My friend Vi on the tightrope:


[5] Delicious food! (a.k.a. The only thing I talk about in this blog)
I'll spare you all of the mouth-watering, delicious details and get to the main thing I wanted to say about the meal (which, on top of being huge and amazing and price-inclusive, was super tasty and authentic). The dessert was a soft version of a fruit called 깜 which is now in season in Korea. The leader of the village took a big net and picked one for each of us by himself and taught us how to eat it without getting too messy (I failed big-time and thus was unable to take a picture, but here is a picture of a tree covered in them!


[6] New friends! I made friends with a girl from Seattle name Christina, a girl from Singapore named Gabrielle (who reminds me a lot of my friend Gavin), a boy named Kyohei (or Hyangpyung in Korean) who is what is called a "permanent alien" of Japan - a Korean citizen living in Japan as a result of the colonial period, and Sumito, a Japanese guy who is 31 and married, but came to Korea to learn the language of his in-laws (yep, his wife is Korean). We now call ourselves "Fork Family" (the way Koreans pronounce "folk" is "fork").
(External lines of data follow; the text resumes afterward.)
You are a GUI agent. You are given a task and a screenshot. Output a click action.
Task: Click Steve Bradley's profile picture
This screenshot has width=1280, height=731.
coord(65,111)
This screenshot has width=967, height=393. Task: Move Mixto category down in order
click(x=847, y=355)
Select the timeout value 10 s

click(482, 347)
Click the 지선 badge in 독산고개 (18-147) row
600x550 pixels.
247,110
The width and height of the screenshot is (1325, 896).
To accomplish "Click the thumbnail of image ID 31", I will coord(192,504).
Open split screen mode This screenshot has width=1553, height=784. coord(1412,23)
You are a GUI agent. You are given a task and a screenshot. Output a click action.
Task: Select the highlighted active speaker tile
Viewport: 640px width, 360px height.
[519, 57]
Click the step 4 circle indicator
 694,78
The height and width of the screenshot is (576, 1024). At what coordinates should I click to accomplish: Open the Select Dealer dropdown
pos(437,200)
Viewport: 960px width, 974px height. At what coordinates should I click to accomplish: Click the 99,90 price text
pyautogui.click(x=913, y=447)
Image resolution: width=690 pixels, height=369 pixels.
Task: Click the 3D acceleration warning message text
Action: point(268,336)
Anyways, after all of these things, the crowning moment of the day came - my marriage.
The funny thing was that I actually married Sumito, the guy who is already married. They dressed me in the many-layered wedding hanbok and put my hair up into a VERY painful contraption and had me stand and do the ceremony while everyone took pictures and cooed at my beauty (haha just kidding). They had me standing in a really difficult position, too, but it was really fun, and everyone was making jokes about me being "the second wife" and asked Sumito what his wife would say when he got home. Anyways, here are the pictures:

Anywaysss, after all of that we had the long bus ride back to campus, during which Vi and I apparently fell asleep on each others' shoulders (AWWW!!) and woke up when the bus almost got hit by three other cars at an intersection and jolted to a stop. Awesome.

Monday was a holiday celebrating the independence of South Korea, so I had the day off from school (yay!) and then the rest of the days of the week, I (once again) just studied and tutored.
Friday morning, however, I got....**drumroll** A HAIRCUT!! It was fabulous. I tried to get a picture but it did not capture the beauty of my new hair. The lady thinned it like crazy so that now I don't look like a cocker spaniel. Winning.



Well, that's the end for now!! Tonight I'm going to the firework festival and tomorrow I'm taking a trip to the Jeollnam-do Food and Culture festival!! Updates to come!!

Miss ya, love ya!
*Mwah*
~Janet

P.S. I have ten postcards that I will be sending out soon!!!! If you don't get any this round, round two will be coming up!!